30 Day Journal Challenge - Day 21

Which of your personality traits do you like the most?

My ability to adapt. I am very flexible in many ways and can just run with it. Now that does come with a down side because I am incredibly bad at dealing with others who move slowly.

I was going to say my ability to find patterns and problem solving but that has even more pain in the butt downsides. My ability to predict outcomes has made me into a Cassandra a lot and I don’t like it.

30 Day Journal Challenge - Day 20

Which of your personality traits would you most like to change?

My impulsiveness. It’s funny, I don’t think most people realize just how impulsive I am. But that trait runs through my life like a giant flashing neon light if people actually looked at it. All my hobbies, activities, career projectory, I just try hard to suppress it when I am with people in my personal life. It seems to overwhelm them.

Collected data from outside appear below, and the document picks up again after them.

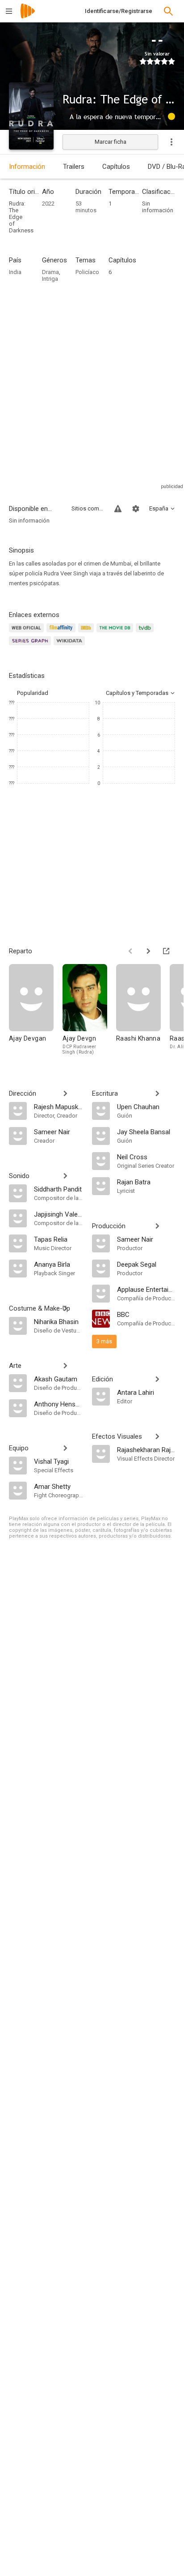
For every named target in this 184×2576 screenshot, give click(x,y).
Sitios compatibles (87, 508)
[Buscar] (168, 11)
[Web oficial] (27, 633)
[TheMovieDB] (116, 633)
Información (27, 167)
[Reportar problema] (118, 509)
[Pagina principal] (27, 16)
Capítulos (116, 167)
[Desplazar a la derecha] (148, 951)
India (15, 272)
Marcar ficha (110, 141)
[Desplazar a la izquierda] (130, 951)
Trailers (73, 167)
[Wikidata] (71, 646)
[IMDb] (87, 633)
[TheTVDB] (146, 633)
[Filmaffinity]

There are very few people who can hang with me on the impulsiveness train and they are the ones I hold closest to me.

30 Day Journal Challenge - Day 18

Look at your list from question 17. Which of the accomplishments did you achieve primarily for someone else?

College. Honestly even for my masters I learned a few things but the vast majority I already knew. I like to learn new skills and a lot of the skills I had to learn I already did because I needed it for work. I did it to get the paper so I could be taken more seriously.

Now if I went BACK to college, I would love to get my doctorate in Economics - with a focus in behavioral economics and focus in on healthcare. That one, that would be for me.

30 Day Journal Challenge - Day 17

Make a list of some of the accomplishments you have achieved in your life

I know I have accomplished things but honestly I can’t list them. What are accomplishments and do they even really matter. Most of the list I would list of accomplishments many others would value but to me they are just a thing that happened. Like the list, none of those would be accomplishments, they would just be experiences. College was an experience, work promotions are an experience. If I get published that would be an experience. I don’t see those as anything worth calling out in any real manner.

Got one - I have perfected peanut butter brownies AND then translated it to using a box mix so I can give the recipe to others and it doesn’t intimidate them. That I am proud of.

30 Day Journal Challenge - Day 14

Have you ever been hurt by someone you loved, but later realized the person hadn’t intentionally done anything to hurt you?

Oh boy, yes. There is this guy…

I wonder how many responses to this question started with that phrase.

He still is wonderful. Smart, sweet, witty and kind. And I know he didn’t intentionally mean to pretty much trigger an existential crisis in who I am.

He was still in love with his ex. I am not her. He wanted me to be her. I tried. I failed. I ended it because the fact that this person who I had known for so long and had been one of the few people in my life I truly felt I could be myself with wanted me to be someone else, it broke me.

He never intended it. He was in pain too. Which makes it even worse because regardless of me I didn’t want him in pain. It was one of the reasons I tried.

What is funny is my flings with him were short. Much shorter than 3 other more real long term relationships. But yet they don’t haunt me in the same way.